Moving to a new country and trying to make friends while balancing chaos at home is hard. And 11-year-old Amy (pronounced as Ami) feels it.
Part of a devout Muslim family, Amy has just immigrated from Senegal, Africa, to the liberated West in France. And the new world she finds herself in is very different from anything she’s ever known.
Here, girls can dress and dance however they please. Here, girls are not expected from a young age to take on the heavy future role as a wife. Here, girls can enjoy their childhood, free from the many cultural and gender constraints of her own traditional religious culture.
Or so it seems.
Amy has just learned that her father, who’s still in Senegal, will be taking a new wife who’ll be moving in with family in their tiny apartment in a poor Parisian neighborhood. Filled with confusion, Amy watches her mother plaster on a fake smile and push forward, dutifully, taking care of her two younger siblings. Her mother says all the right things to the other devout Muslims in her community. In private, she weeps bitter tears.
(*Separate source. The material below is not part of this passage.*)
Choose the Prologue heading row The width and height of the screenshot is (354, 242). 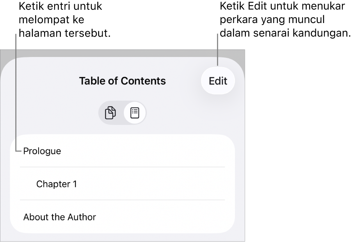(122, 151)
Amy weeps as well, even as she longs for a deeper relationship with her mother. Alas, the older woman is emotionally unavailable to her, crippled by her own quiet grief.
Unable to process her emotions, Amy seeks an escape in the cool group of young girls at her school. The Cuties. A wild, reckless group of 11-year-olds, the Cuties are everything that Amy is not: liberated, provocative and popular. One of them, free-spirited Angelica, lives in the apartment above her.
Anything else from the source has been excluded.